Wade D. Miquelon – CFO: First, I mean, when we put those goals out, I am not sure CAGR you are talking about, are you talking about top-line CAGR?
Dane Leone – Macquarie: Top-line, yeah.
Wade D. Miquelon – CFO: Well, I think what you have to do is to understand the model and make sure that you get into the generic versus branded mix. So, the sales as you know both domestically and overseas are in this number for value creation. So, for example, as you know our generics are much more profitable in U.S., that will create some sales compression, but we fully anticipate to drive robust volumes overseas in places like Europe, where generics are underpenetrated. They obviously are at lower costs too, but they are more profitable from a pennies per unit basis in wholesaling, et cetera. So, I think that it’s very difficult for you try to imply, well at least to back into what the unit volume growth is we’re anticipating.
Possible Medco Cost Cuts:
Steven Valiquette – UBS Securities: Just a quick question from me on – for 2013 there still seems to be a lot of feedback I’m getting from investors. I am question-marked around the Medco side of the business. I guess, my only question around that is, we do plan an additional set of cost cutting initiatives. If there were some Medco-related volume that may fall off in 2013, or are you – you would assume more recently, assuming that that contract stays intact, and then therefore had no other plans for cost cutting, et cetera?

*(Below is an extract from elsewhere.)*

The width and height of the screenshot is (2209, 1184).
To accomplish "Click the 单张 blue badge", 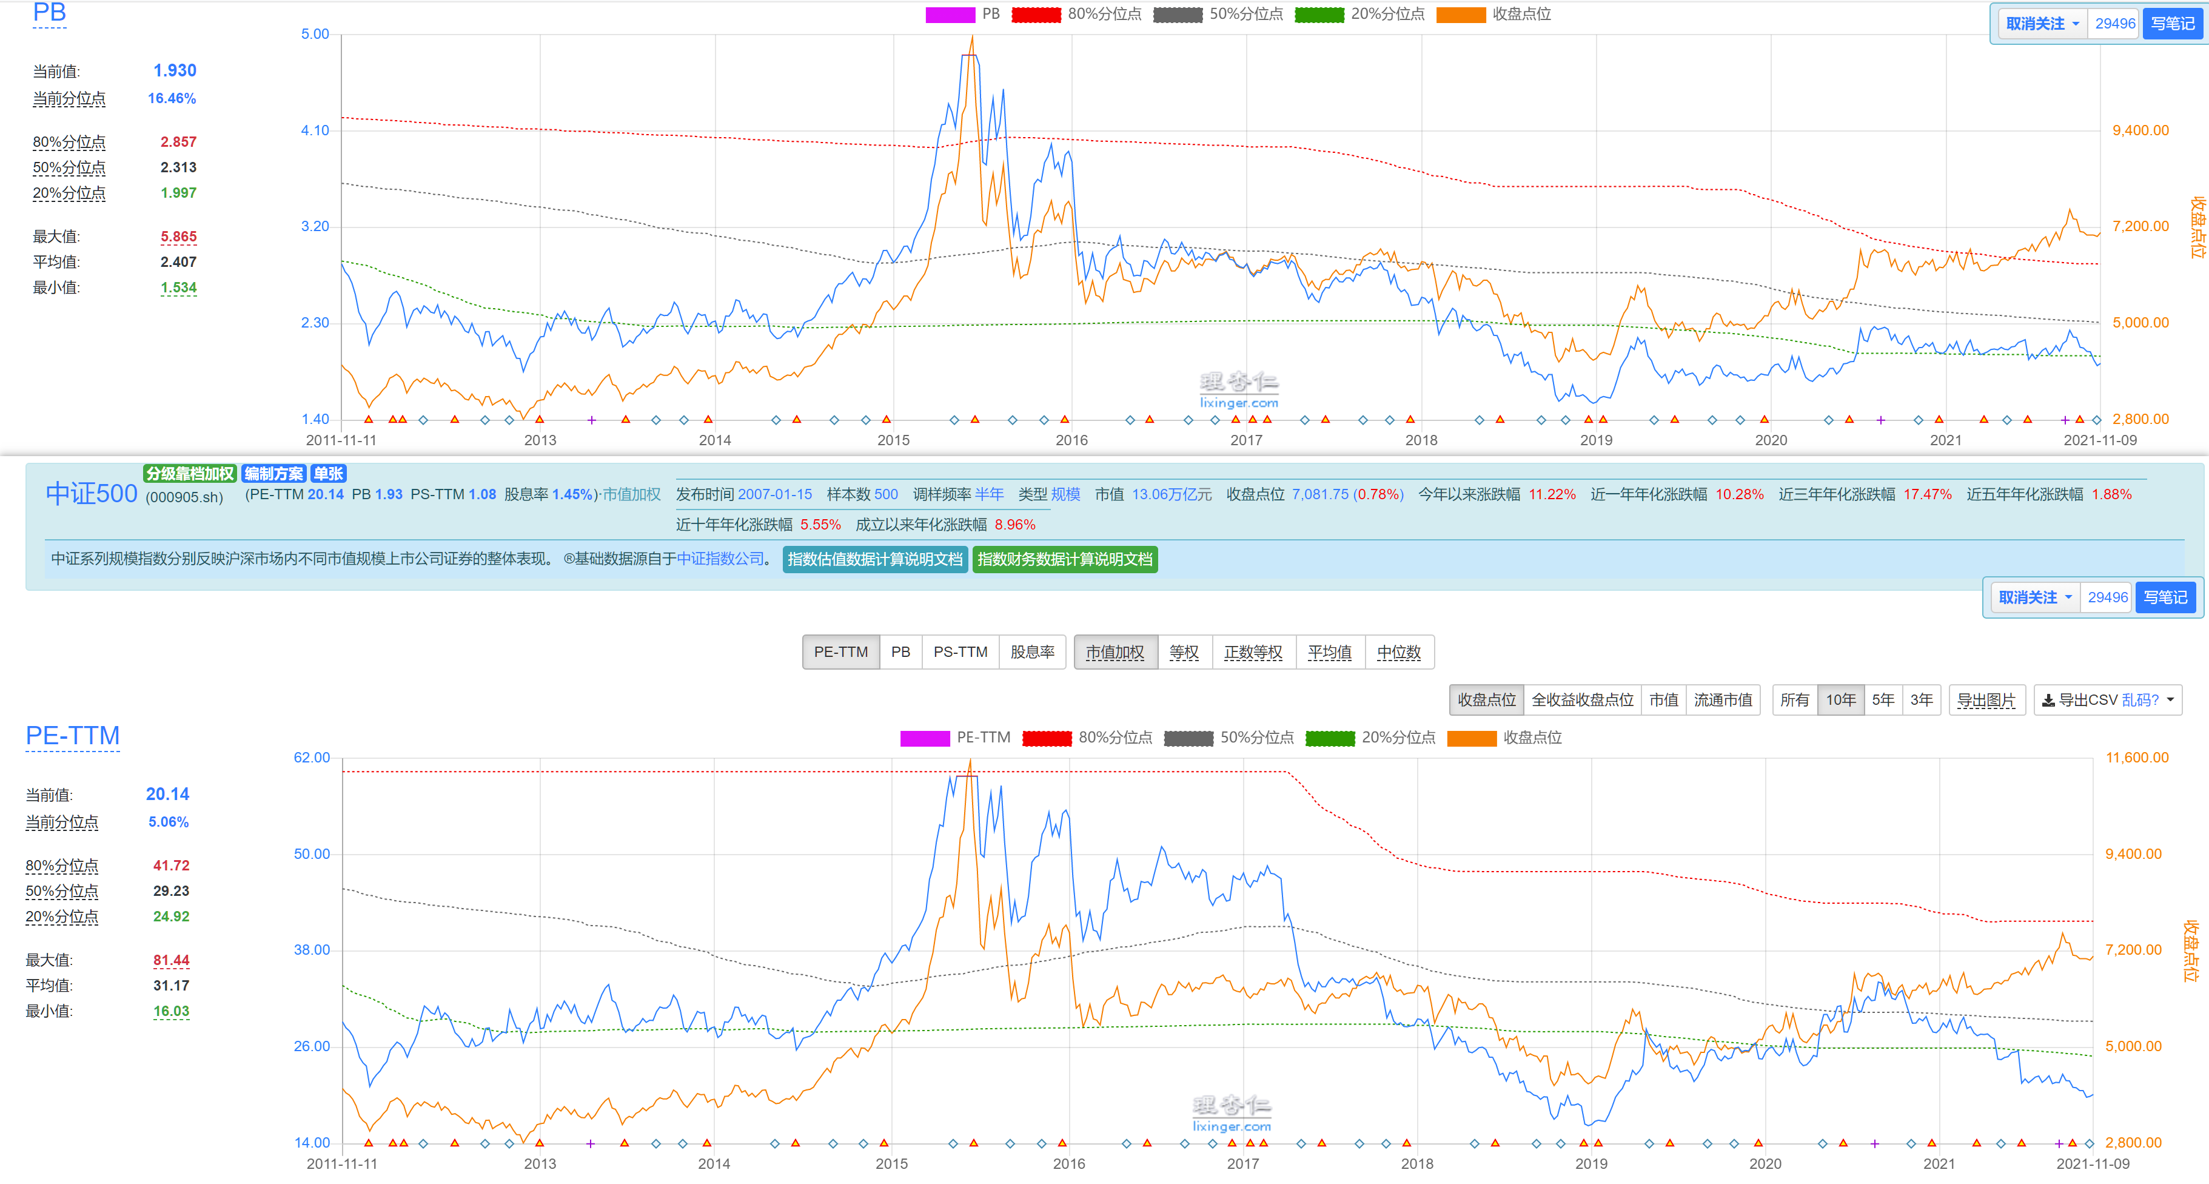I will coord(328,474).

Wade D. Miquelon – CFO: You know, I can only tell you what we know and what we’ve said. I mean basically we’ve said that we’ve had contract in place for many, many years. We were willing to honor it. We want to keep serving those customers. I think Express Scripts have said the same thing. So, as of now, we continue to serve those customers, right. And I think we now overwhelmingly from those customers that they really want to have us in the network and intend to fully do that. So, I think there is real risk in that regard, but I mean, if there is something fully unanticipated that would happen, I would say that, as a Company, we would fully prepared to do what was necessary in the best interest of our Company and our shareholders.

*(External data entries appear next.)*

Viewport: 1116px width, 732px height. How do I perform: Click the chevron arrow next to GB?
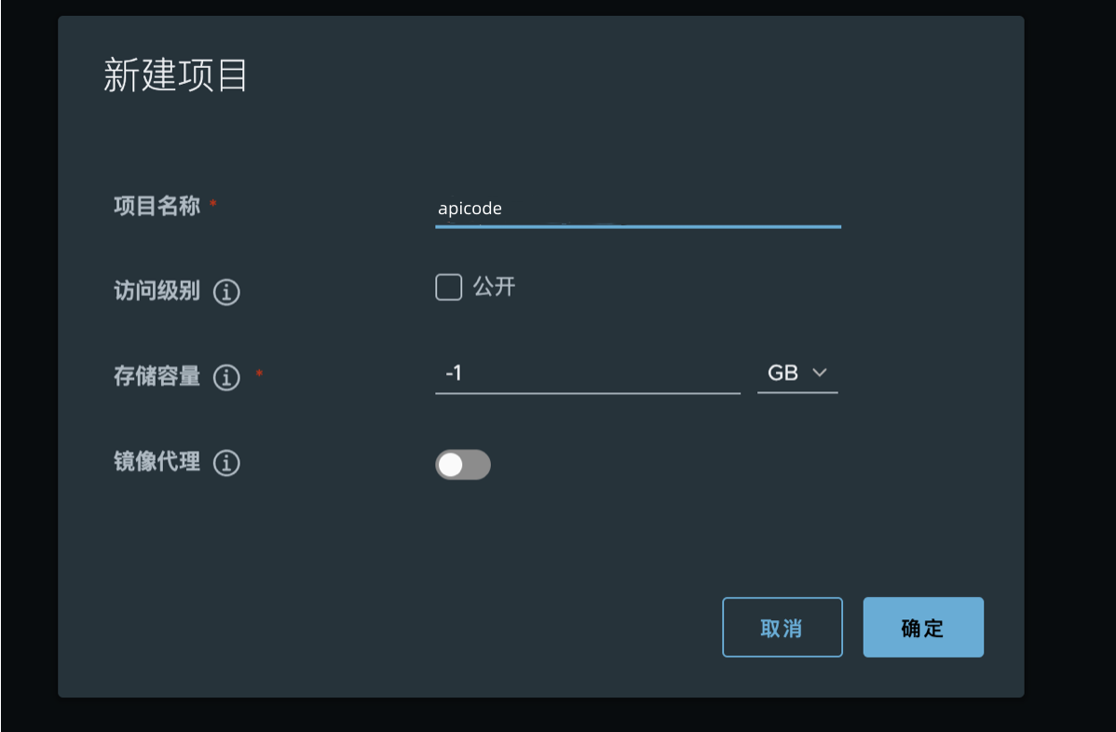[x=820, y=373]
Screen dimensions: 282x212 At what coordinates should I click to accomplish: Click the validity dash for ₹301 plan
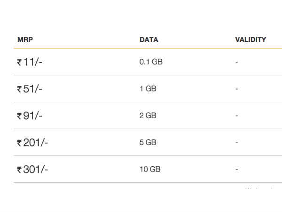click(237, 170)
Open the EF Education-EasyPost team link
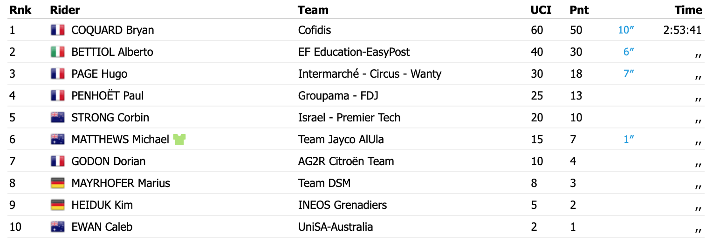 [x=354, y=52]
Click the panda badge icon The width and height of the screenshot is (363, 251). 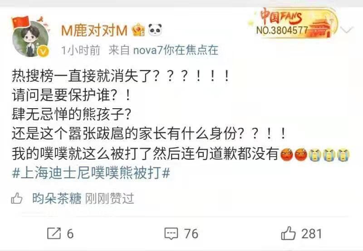(x=155, y=30)
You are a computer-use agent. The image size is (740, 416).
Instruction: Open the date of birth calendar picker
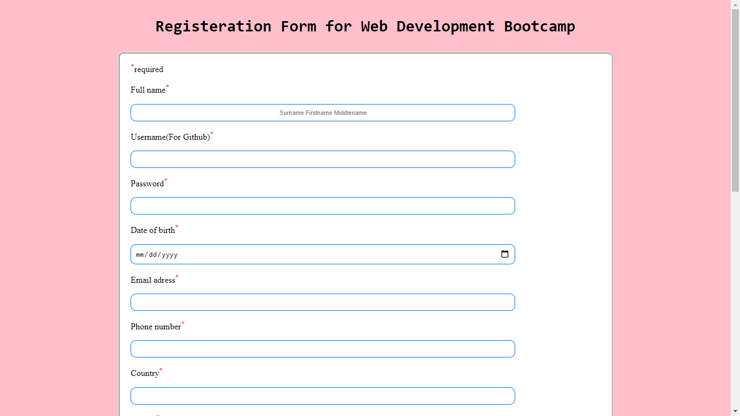[x=504, y=254]
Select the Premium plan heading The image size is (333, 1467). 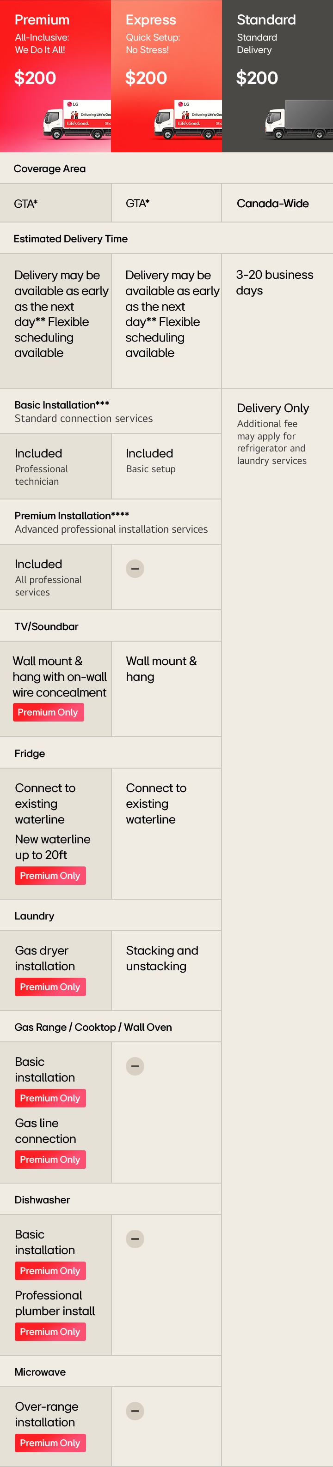point(42,20)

Steven Valiquette – UBS Securities: So then, I think some of the investor view is that the announcement today was with Alliance Boots may be tied in to some sort of Medco view, but it sounds like what you are saying that the answer to last question is there’s really no tie-in whatsoever to anything that you’re looking at going forward in relation to Medco in particular, is that safe to say?

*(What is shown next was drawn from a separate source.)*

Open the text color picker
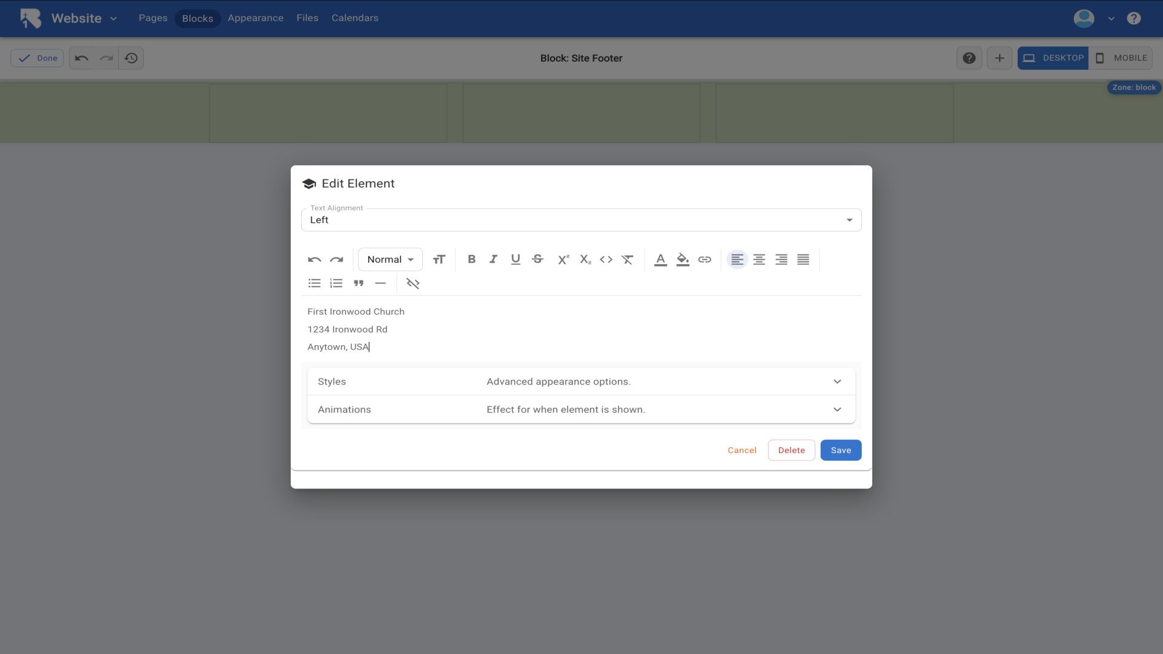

Wade D. Miquelon – CFO: Yeah, of course, it would be very naive to assume that this is in response to our dispute. I mean, the reality is, is we’ve been working together for almost a year and a half and working on this for over a year. A company our size is not going to do a transformational transaction of this magnitude unless you’re thinking about the strategic fit, the overall financials in the very long haul. I mean, I just think I find it almost affiliate that people would think that this is reactive. And I can tell you when you look at these two companies and our economic interest becoming entwined, all parties are really saying how big could the end game be and is this the best and biggest alternative for the long haul, and we believe there’s nothing even remotely close to this for us.